Now, with a number of polls suggesting the Conservatives are in a virtual dead heat with the Liberals as voting day draws near, Scheer’s campaign manager and members of his team say they believe Scheer’s many unexpected victories give them plenty of reason to believe he can lead the Conservatives to electoral success on Oct. 21.

Marshall admits the party’s chances look a lot better than some may have anticipated after its defeat just four years ago, or when Scheer took over.

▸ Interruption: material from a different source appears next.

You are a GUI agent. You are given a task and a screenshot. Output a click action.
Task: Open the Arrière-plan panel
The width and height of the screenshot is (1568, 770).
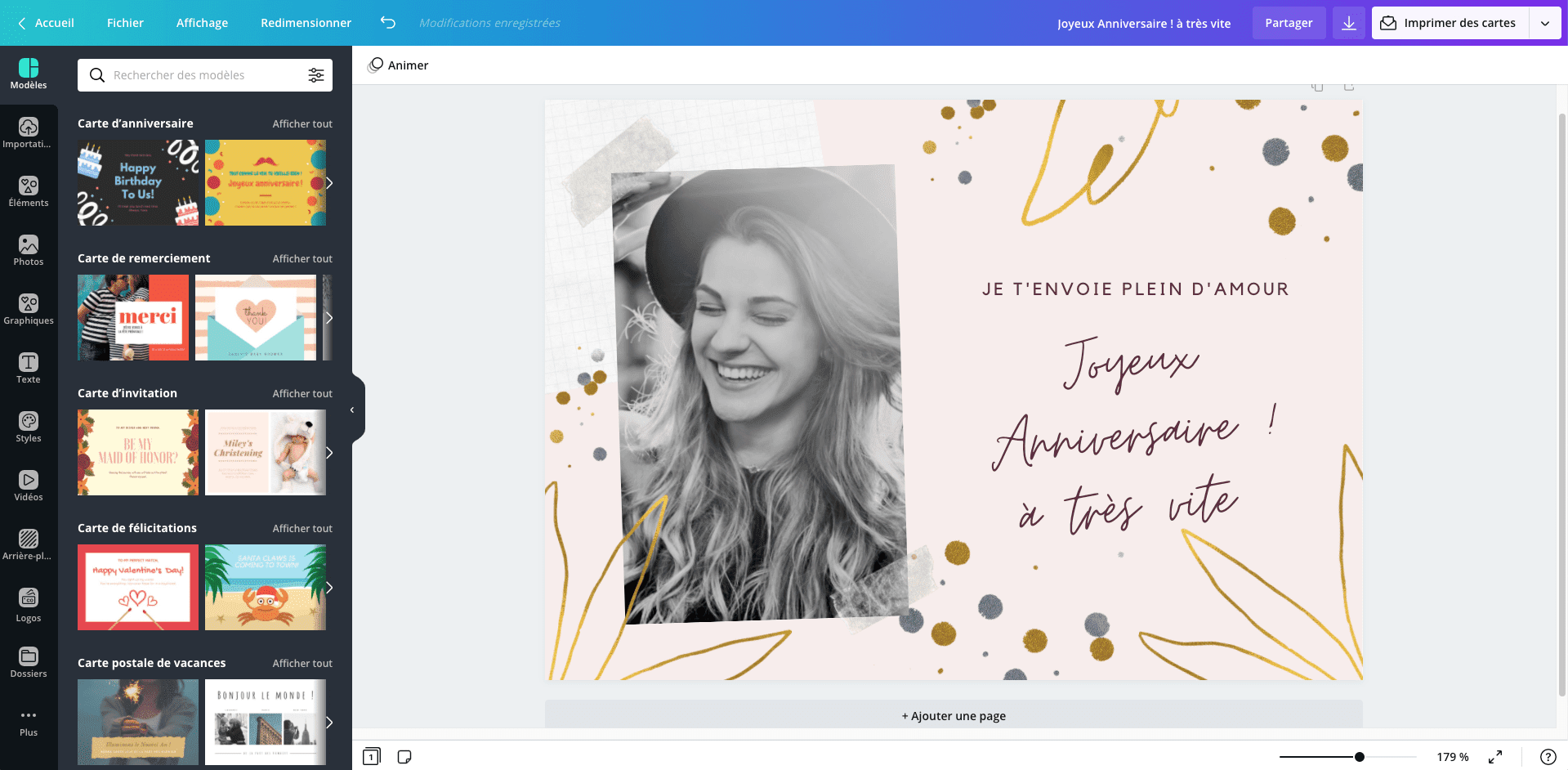29,544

Marshall rejects any notion that Scheer was ever out to be a caretaker leader, quietly rebuilding the party and preparing it for someone else to take to power — Scheer has always been in it to win.

“That’s always been his goal, but I think other people can see that there’s a path forward,” Marshall says.

Now, the focus is on remaining disciplined and staying on message — using Scheer’s middle-class roots to sell him to Canadians as the opposite of Trudeau.

“We’ve got a prime minister who’s a showhorse, a sort of celebrity who plays the role of prime minister. He’s world-famous and comes from a world-renowned political family dynasty. And he’s running against this working-class kid from suburban Ottawa, ” Poilievre says. “I think a lot of people miscalculate and underestimate Scheer’s ability to connect with real people, even though he’s not a superstar with the political establishment.”

Batters echoes these sentiments, describing Scheer as the “perfect foil to Justin Trudeau,” and “the kind of person you would want to have a beer with in your backyard.”

Recalling his first speech to the Conservative caucus after winning the leadership, Batters says she was struck by the quote he chose to recite from John Diefenbaker, in which the former prime minister (and Ontario-to-Saskatchewan migrant) unapologetically declared he was “criticized for being too much concerned with the average Canadians. I can’t help that; I am one of them.”

“That is Andrew, too, and I was really glad he used that because I thought it was very telling of what his leadership would be,” Batters said.

“He lives and understands middle class Canadians. He doesn’t just talk middle class. And that’s partly because of his upbringing.”